Gaining access to data for research in e-commerce and related areas like search and recommendation has proven to be a challenging endeavor. We conducted an analysis on several pre-existing datasets such as Twibot-20 [1], bot-net [2], Amazon [3], and Alibaba benchmark generator [4]. However, these datasets did not meet our criteria due to either lacking sufficient annotations or lacking essential query and user information. As a result, we conducted a thorough review, which encompassed an analysis of the characteristics of the web requests, web traffic, workload, bot traffic, and network caches. Then, we formulated a set of guiding principles for the precise generation of a bot traffic dataset. The following are the key principles we adhered to during the dataset creation process:
1- Search queries made by bots are often long search queries and tend to search for not so popular items in the e-commerce search engine.
2- User requests follow a Zipfian distribution. This observation signifies that specific segments of the data experience a higher volume of requests, a pattern that evolves over time.
3- The average time interval between consecutive requests made by bots is five times shorter than normal users.

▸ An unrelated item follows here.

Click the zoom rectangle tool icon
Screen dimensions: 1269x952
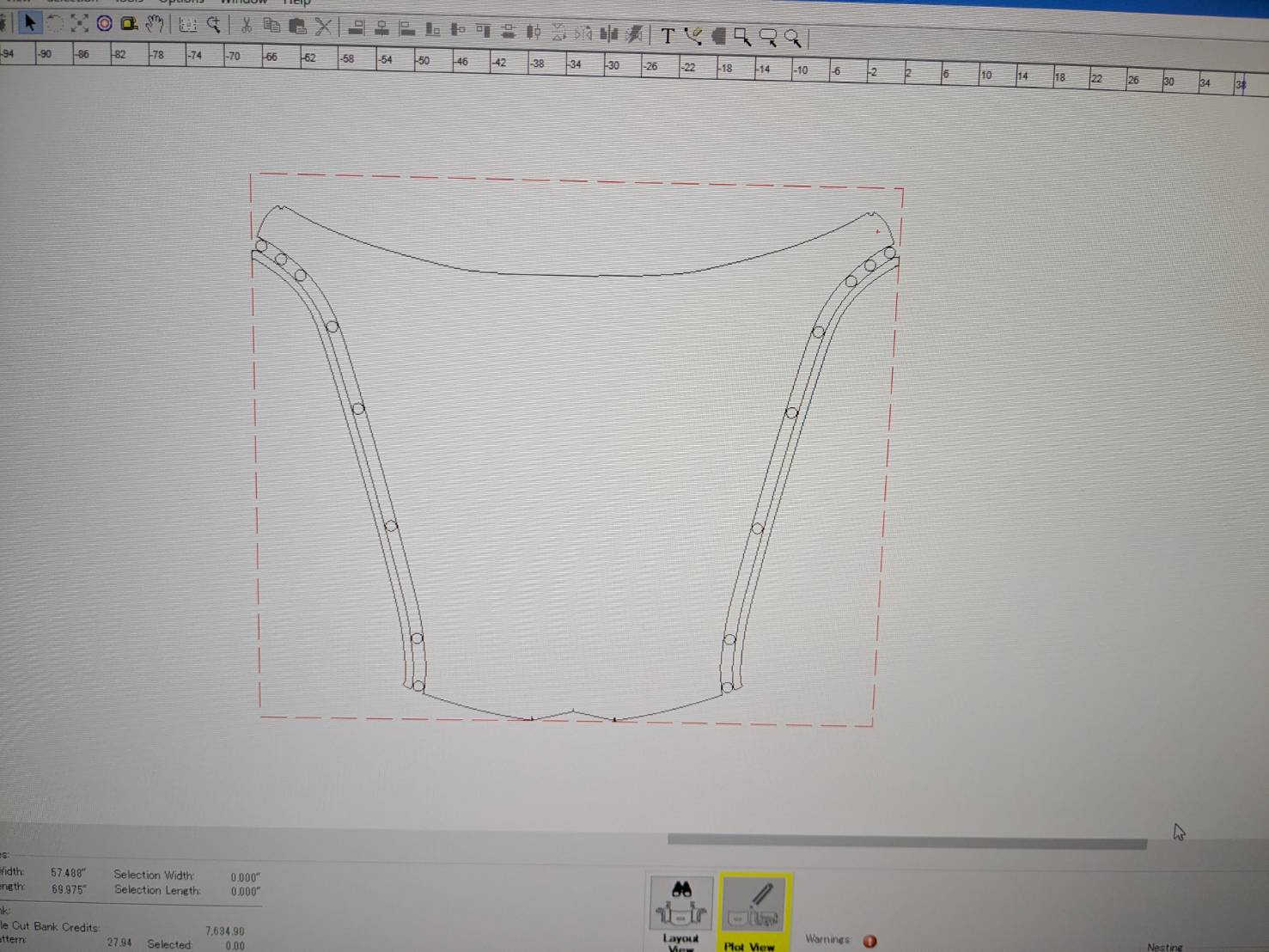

To create a bot dataset in accordance with our learning guidelines, we utilized a Zipfian request distribution with an alpha value of 0.9, as detailed in the zipfian folder. This folder contains essential information for generating keys based on the Zipfian distribution. Bots primarily send requests for less popular keys, while legitimate users focus on popular items.

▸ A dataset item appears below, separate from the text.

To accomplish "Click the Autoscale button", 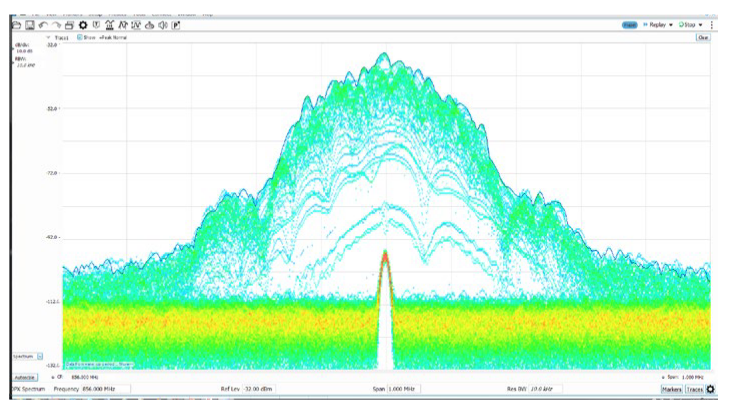I will [25, 377].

Additionally, the interarrival time between requests adheres to a normal distribution. Notably, bots exhibit a shorter interarrival time compared to legitimate users. The necessary details for generating interarrival time are available in the time folder.
The files are licensed under MIT License: LICENSE. The text of the license can also be found in the LICENSE file.
If you use this code, please cite our paper:
Hemmatpour, Masoud, Zheng, Changgang, and Noa Zilberman. "E-Commerce Bot Traffic: In-Network Impact,
Detection, and Mitigation", ICIN 2024.[1] Shangbin Feng, Herun Wan, Ningnan Wang, Jundong Li, and Minnan Luo. Twibot-20: A comprehensive twitter bot detection benchmark. In Proceedings of the 30th ACM International Conference on Information & Knowledge Management, pages 4485–4494, 2021.
[2] Elaheh Biglar Beigi, Hossein Hadian Jazi, Natalia Stakhanova, and Ali A Ghorbani. Towards effective feature selection in machine learning- based botnet detection approaches. In 2014 IEEE Conference on Communications and Network Security, pages 247–255. IEEE, 2014.
[3] Amazon. Shopping queries dataset: A large-scale esci benchmark for improving product search. https://github.com/amazon-science/esci-data, 2022.
[4] Alibaba. e-commerce search benchmark. https://github.com/alibaba/eCommerceSearchBench, 2020.